## EXERCISE REQUIREMENTS
From the listing below, return every line with the string "agent" in it.

══════════

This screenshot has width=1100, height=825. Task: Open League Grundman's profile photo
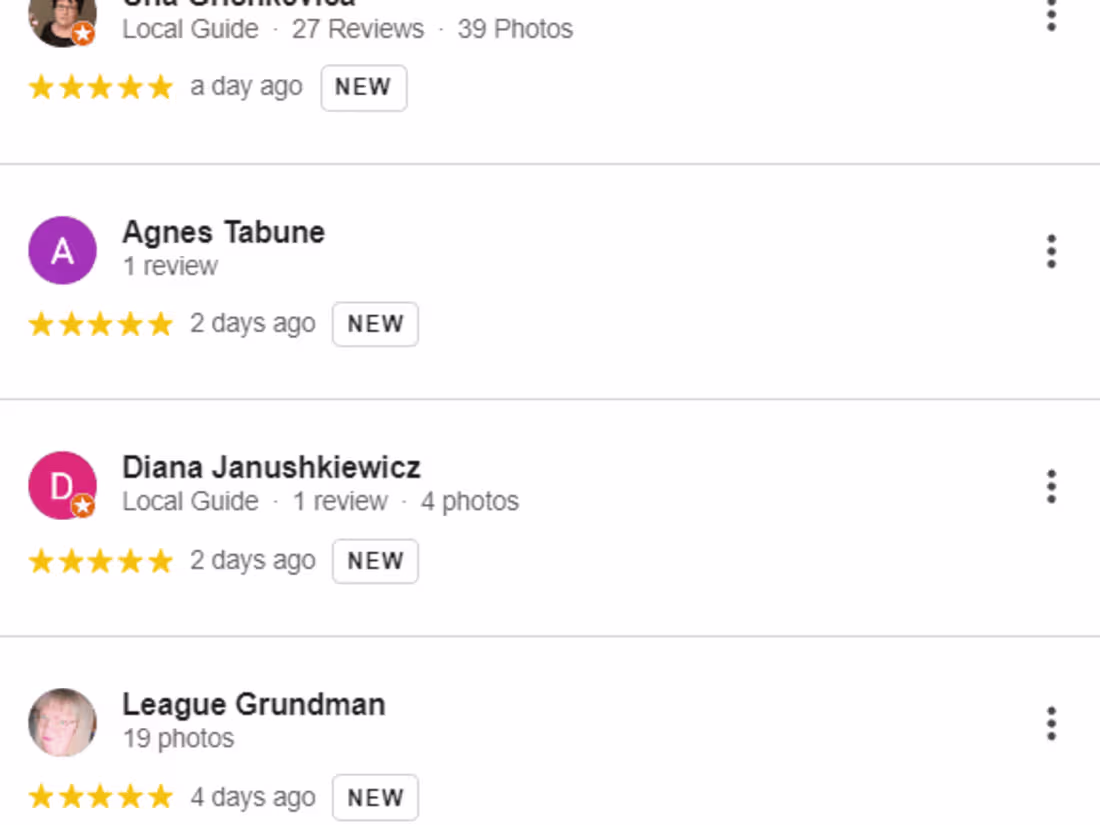click(x=62, y=722)
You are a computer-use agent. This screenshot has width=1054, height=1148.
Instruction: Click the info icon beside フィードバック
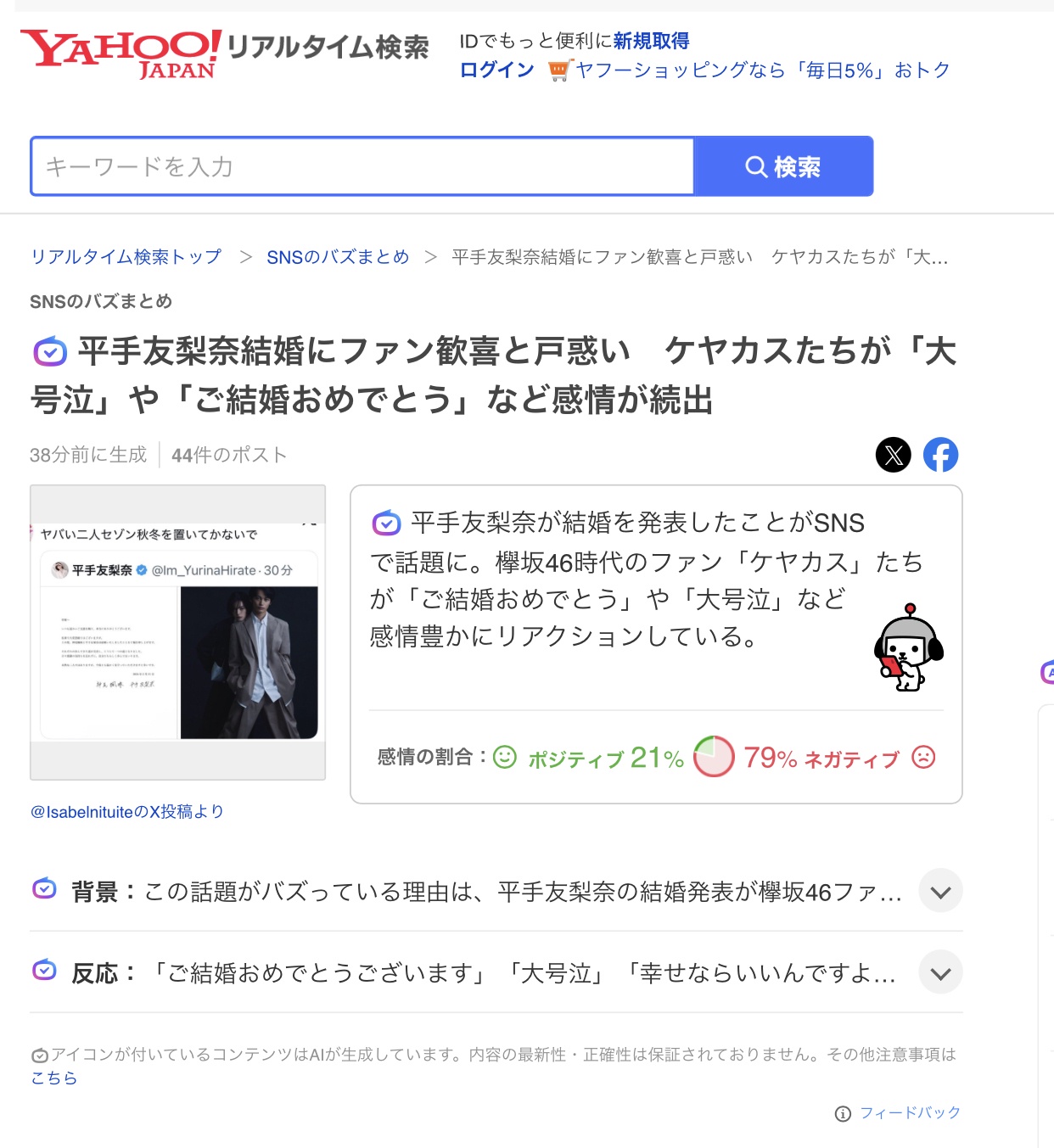pos(843,1113)

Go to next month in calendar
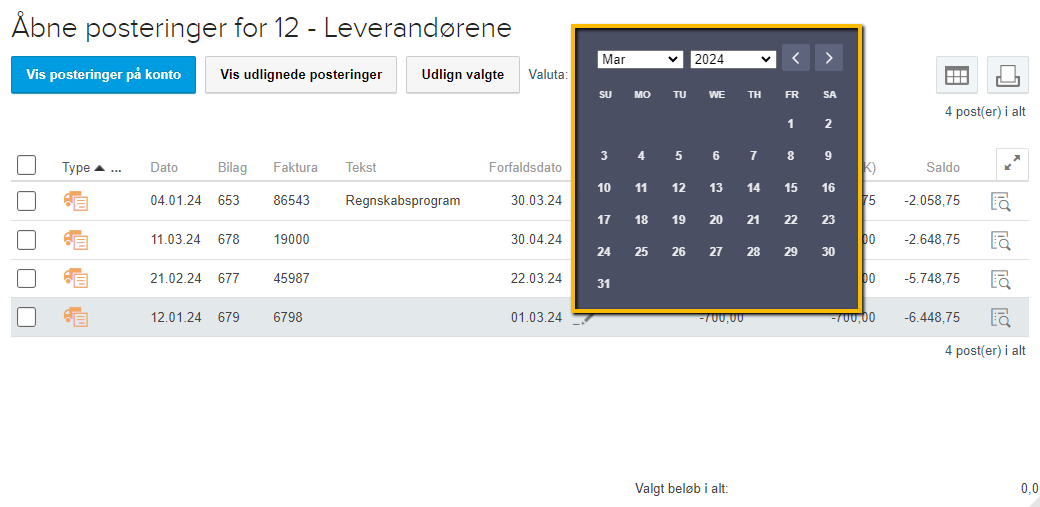(x=829, y=58)
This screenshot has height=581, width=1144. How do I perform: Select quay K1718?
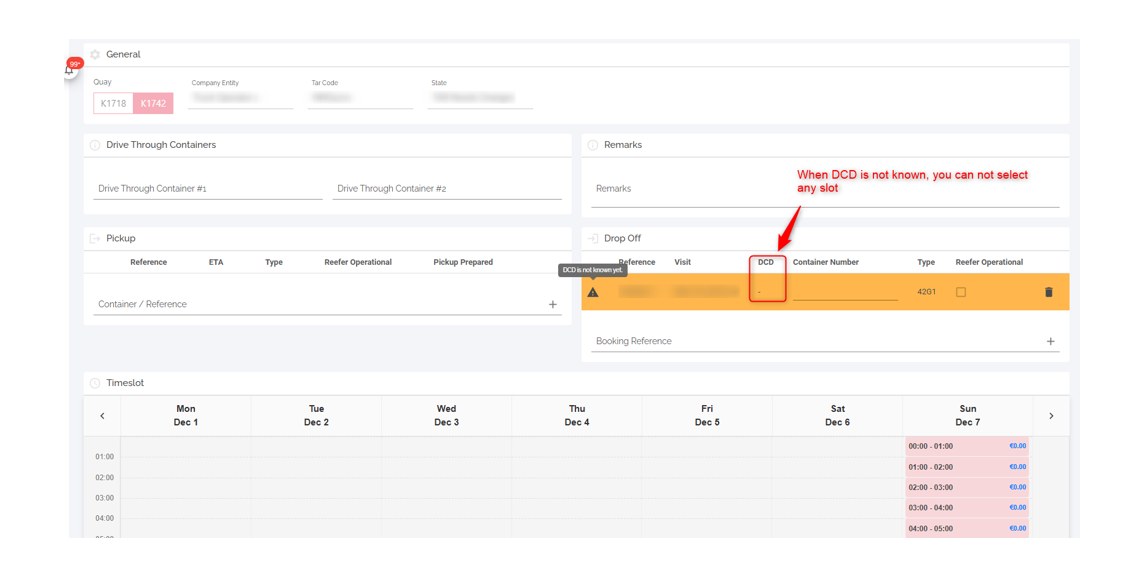tap(113, 103)
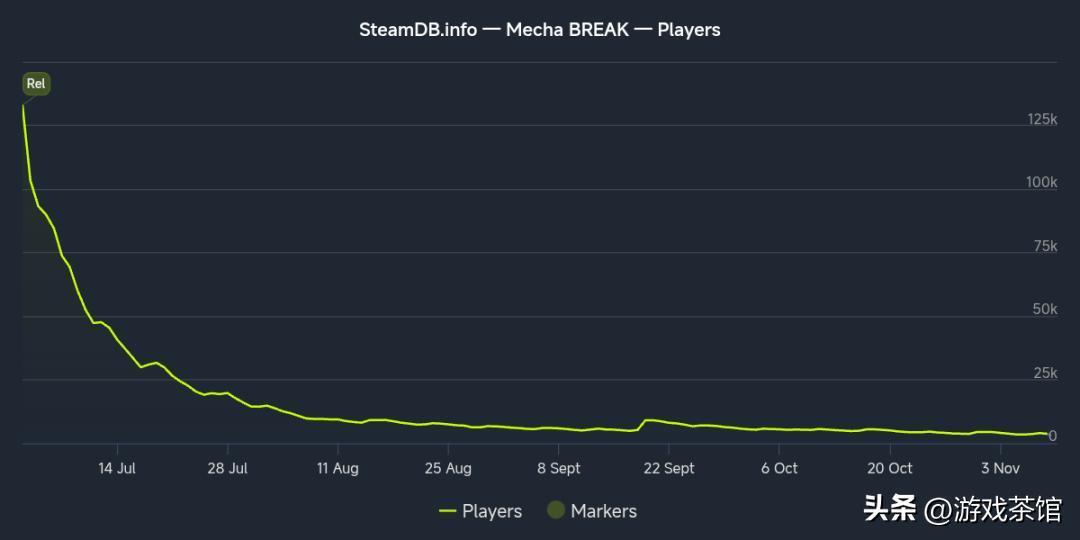Click the 125k y-axis value label
Image resolution: width=1080 pixels, height=540 pixels.
coord(1042,119)
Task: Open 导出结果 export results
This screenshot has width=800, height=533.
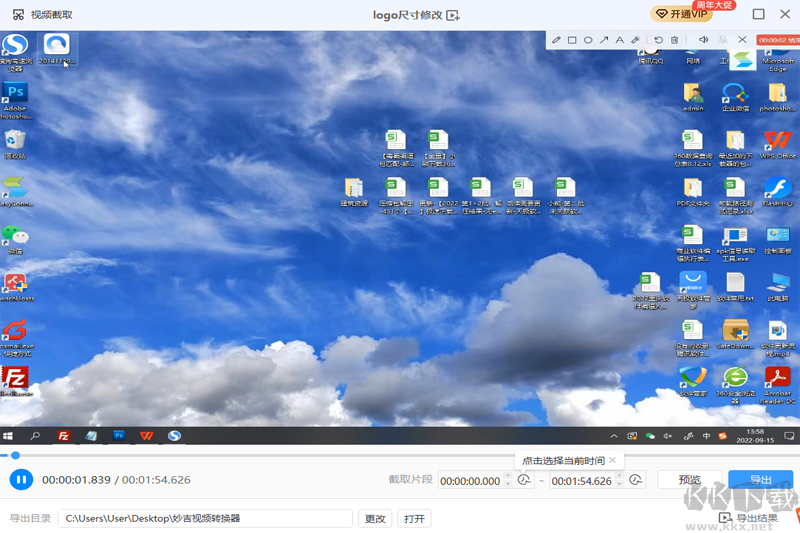Action: 749,518
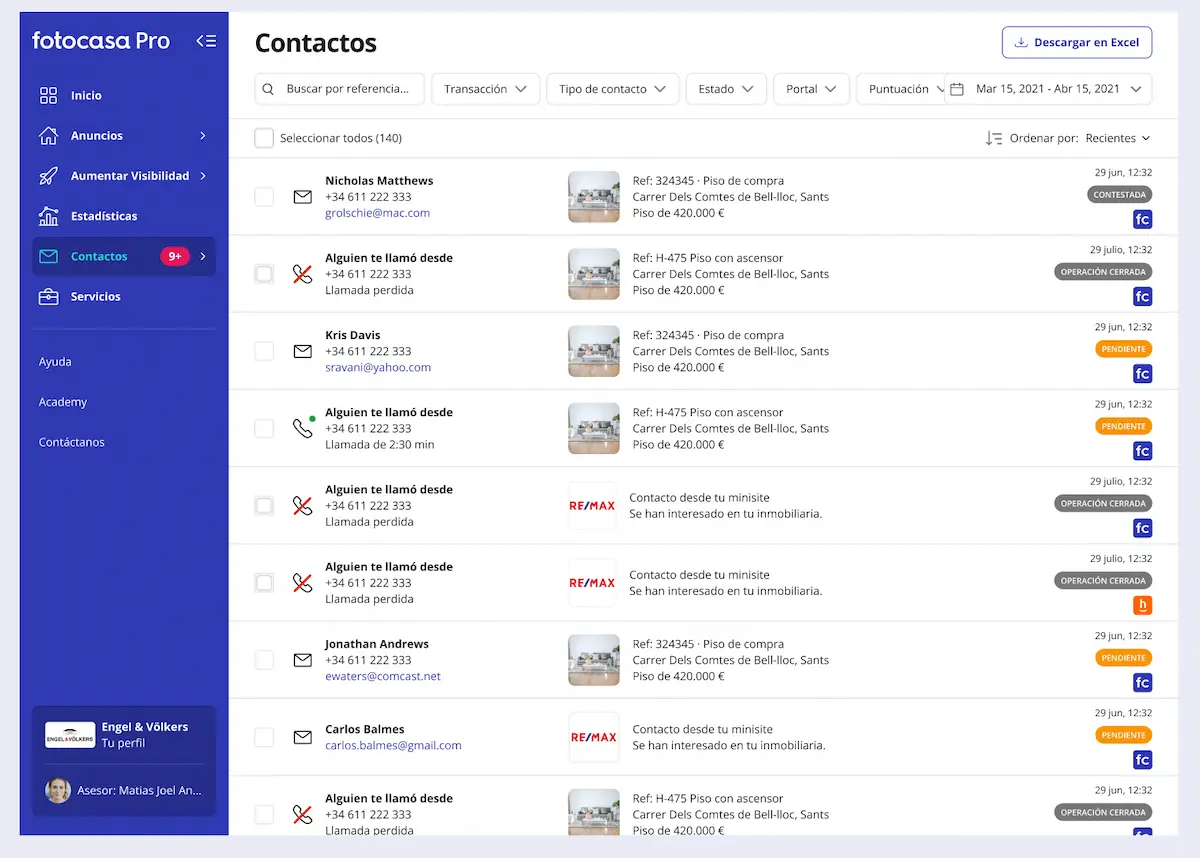Click the orange portal icon in contact row
This screenshot has width=1200, height=858.
click(x=1142, y=605)
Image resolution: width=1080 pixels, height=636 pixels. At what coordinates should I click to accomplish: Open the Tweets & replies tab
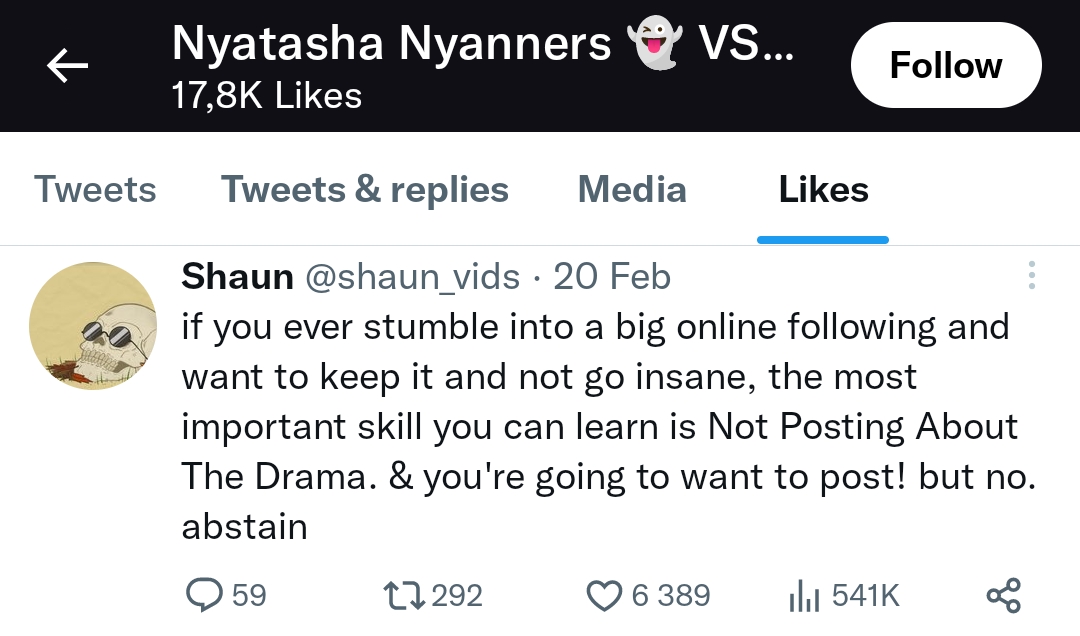tap(365, 189)
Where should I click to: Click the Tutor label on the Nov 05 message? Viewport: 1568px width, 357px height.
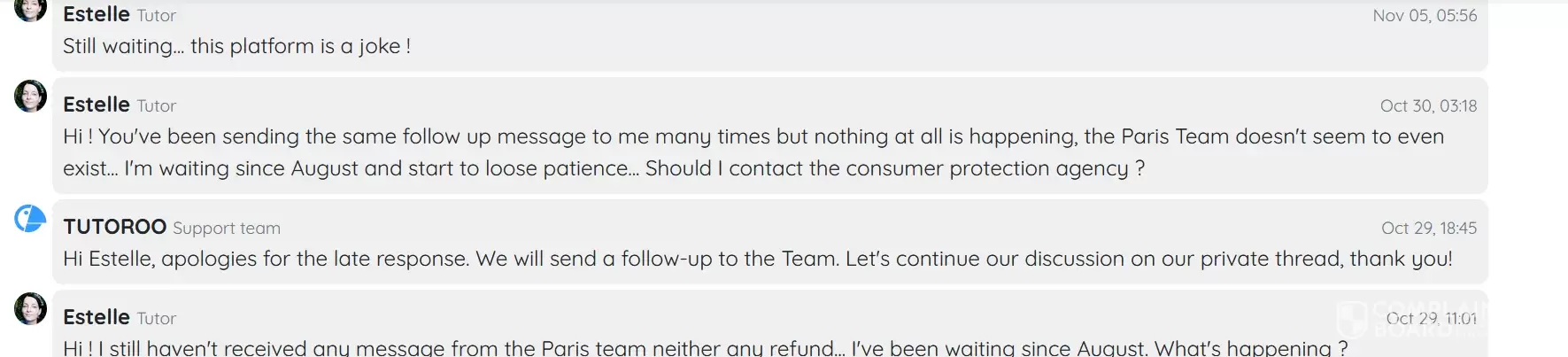coord(157,16)
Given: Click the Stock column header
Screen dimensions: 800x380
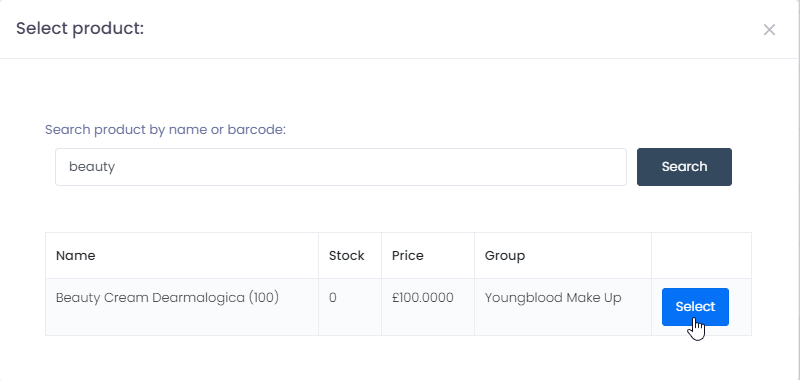Looking at the screenshot, I should 346,256.
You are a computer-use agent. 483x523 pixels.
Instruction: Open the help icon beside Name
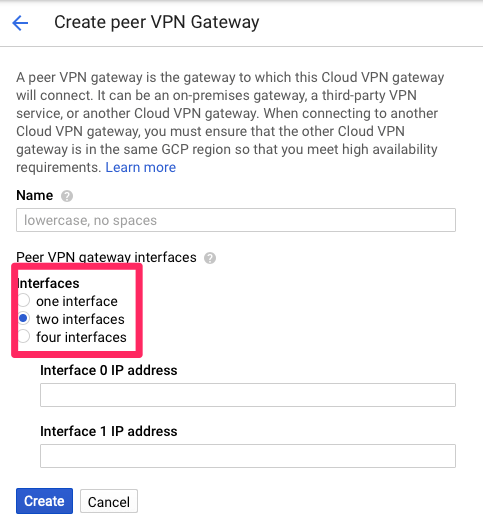(x=67, y=196)
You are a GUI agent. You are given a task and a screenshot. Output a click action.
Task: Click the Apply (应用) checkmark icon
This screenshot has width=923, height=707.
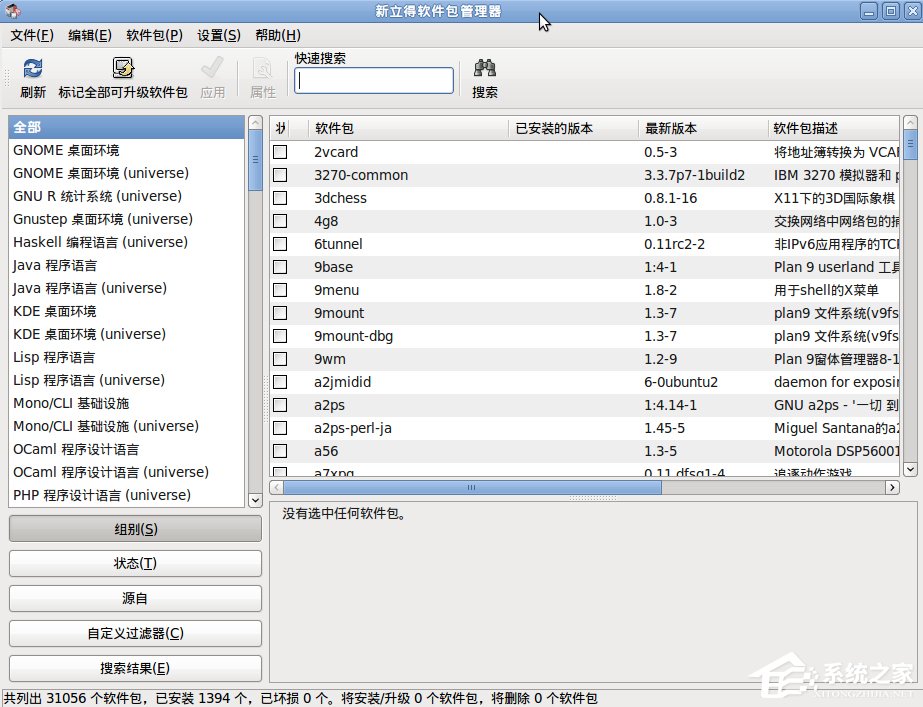[212, 69]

══════════

## OUTPUT FOR THIS EXERCISE
You are a computer-use agent. This screenshot has width=1054, height=1148.
You are a computer-use agent. 483x523 pixels.
You are a GUI agent. You are given a task and a screenshot. Output a click action.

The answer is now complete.